日本の運転免許ルール2026: 2026年、日本の道路交通法が大きな転換点を迎えました。普通免許と準中型免許の仮免許取得年齢が17歳6ヶ月に引き下げられ、さらにマイナンバーカードと運転免許証の一体化が全国で本格運用されています。長年、1月から3月生まれの「早生まれ」高校生が卒業前に免許を取れないという格差が問題とされてきました。この改正はその課題に正面から向き合うものです。インドでも高校卒業前に二輪免許を取る若者が多いように、免許取得のタイミングは就職・進学の機会に直接影響します。今回の変更は、若者だけでなく、更新手続きをオンラインで済ませたい現役ドライバーにとっても見逃せない内容です。
仮免許年齢 17歳6ヶ月へ
2026年4月1日から、準中型免許と普通免許に関する仮免許取得の年齢要件が、従来の満18歳から17歳6ヶ月に引き下げられました。同時に、本免許取得試験の受験資格も同様に17歳6ヶ月からとなります。ただし、実際に免許証が交付されるのはこれまでと変わらず満18歳の誕生日以降です。試験に合格しても、18歳になるまでは一人で公道を運転することはできません。
早生まれ高校生への配慮
この改正の背景には、2026年度だけで推計26万人にのぼるとされる早生まれの学生への対応があります。これまで1月から3月生まれの高校3年生は、卒業直前の繁忙期に教習が集中するという構造的な不利を抱えていました。専門家は、この改正により教習所の混雑が年間を通じて分散され、学生一人ひとりが自分のペースで技能を習得できる環境が整うと指摘しています。
マイナ免許証と更新手数料
2025年3月24日より、マイナンバーカードと運転免許証の一体化「マイナ免許証」が全国で運用されています。これに伴い、免許更新にかかる手数料の体系が変わりました。マイナ免許証のみを保有する場合の更新手数料は2,100円、従来の免許証と両方持つ場合は2,950円、従来の免許証のみの場合は2,850円となっています。保有状況によって費用に差が生じるため、事前の確認が必要です。
オンライン講習で手数料が下がる
マイナ免許証を持つ優良・一般運転者は、更新時講習をオンラインで受講できます。対面講習の場合、優良講習は500円、一般講習は800円かかっていましたが、オンライン講習はどちらも200円に設定されています。受講はマイナポータルからスマートフォンやパソコンを使っていつでも可能です。ただし、講習受講後も視力検査などのために免許センターへの来場は依然として必要です。
更新有効期間と講習区分
免許の更新有効期間は、運転者の区分によって異なります。5年以上無事故・無違反のゴールド免許保持者は優良運転者として5年間の有効期限が適用されます。軽微な違反が1回ある一般運転者も5年ですが、初回更新者や違反の多い運転者は3年となります。
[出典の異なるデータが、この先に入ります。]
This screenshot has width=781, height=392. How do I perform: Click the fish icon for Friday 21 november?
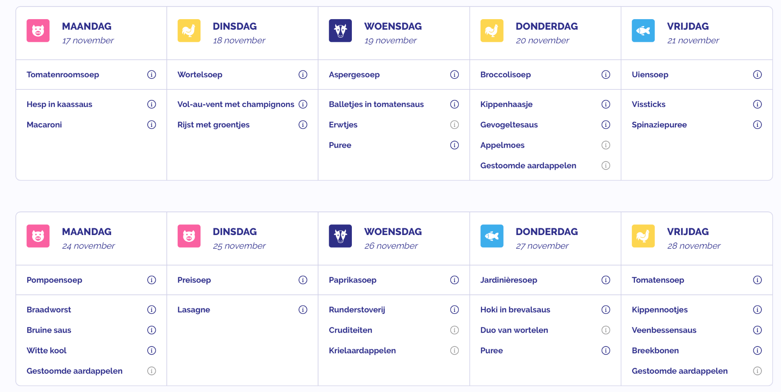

70歳以上は3年、75歳以上は認知機能検査の結果によって有効期間が変わります。更新は誕生日の1ヶ月前から1ヶ月後の間に行う必要があります。
高齢者講習は別途必要
70歳以上のドライバーには、通常の更新手続きとは別に高齢者講習の受講が義務づけられています。75歳以上はさらに認知機能検査(約1,050円)が加わります。検査結果によっては運転技能検査も求められます。なお、高齢者講習を事前に受講した方は、免許センターでの更新時に講習手数料がかからず、更新手数料のみの支払いとなります。オンライン講習の対象外である点も注意が必要です。
2026年 生活道路ルール変更
免許制度だけでなく、運転のルール自体も2026年に大きく変わります。同年9月には、住宅街や通学路などの生活道路における法定速度が一律で時速30キロメートルに引き下げられる予定です。また、5月からは車が自転車の右側を追い越す際の新たなルールも施行されます。これらの違反は点数加算の対象となるため、免許の更新区分や有効期間にも影響します。
自転車にも青切符制度が適用
2026年4月1日から、16歳以上を対象に自転車の交通違反にも青切符制度が導入されました。信号無視や夜間無灯火など約113種類の違反行為が反則金の対象となります。これまでは口頭の注意で済む場合も多かったですが、今後は刑事手続きに発展する可能性もあります。車を運転しないドライバーでも、自転車利用時のルール意識を改める必要があります。
免責事項:本記事は2026年3月時点で公開されている情報に基づいており、法改正の内容や手数料は今後変更される可能性があります。最新かつ正確な情報については、各都道府県警察または警察庁の公式ウェブサイトをご確認ください。